> DIRECTIONS FOR THIS TASK
Pictures are to be left out, and only the lines from the one containing "Task: Click Mode Éco under the 300W group" through the last line of the data are to be returned exactly.

(Stored data)
· · ·

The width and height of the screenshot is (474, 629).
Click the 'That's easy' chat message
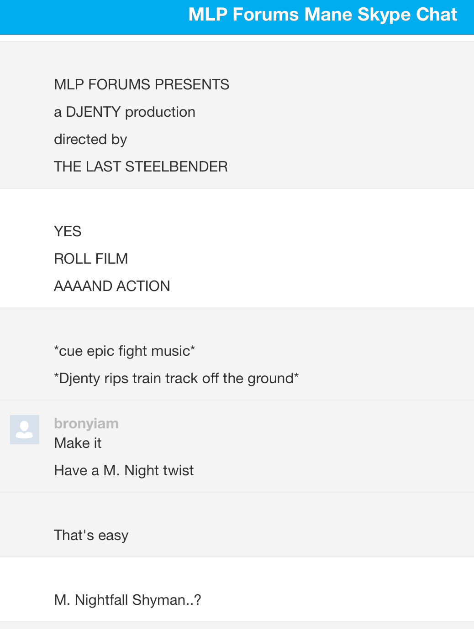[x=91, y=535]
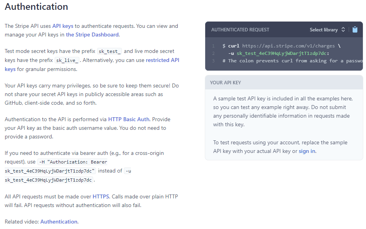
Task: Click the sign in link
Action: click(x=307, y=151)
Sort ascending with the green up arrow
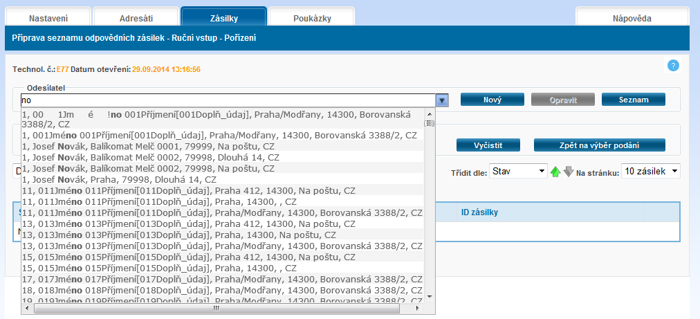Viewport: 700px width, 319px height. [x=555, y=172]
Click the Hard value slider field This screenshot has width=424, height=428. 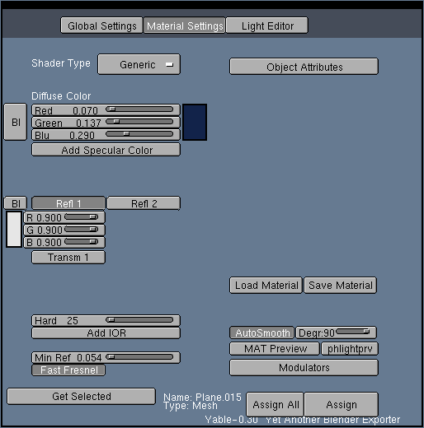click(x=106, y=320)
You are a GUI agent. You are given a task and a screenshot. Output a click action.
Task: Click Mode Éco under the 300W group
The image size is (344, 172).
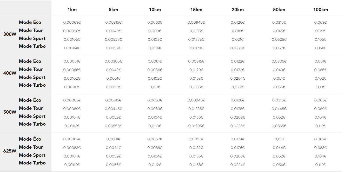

· · ·

> ANSWER BOX
Task: Click Mode Éco under the 300W group
The image size is (344, 172).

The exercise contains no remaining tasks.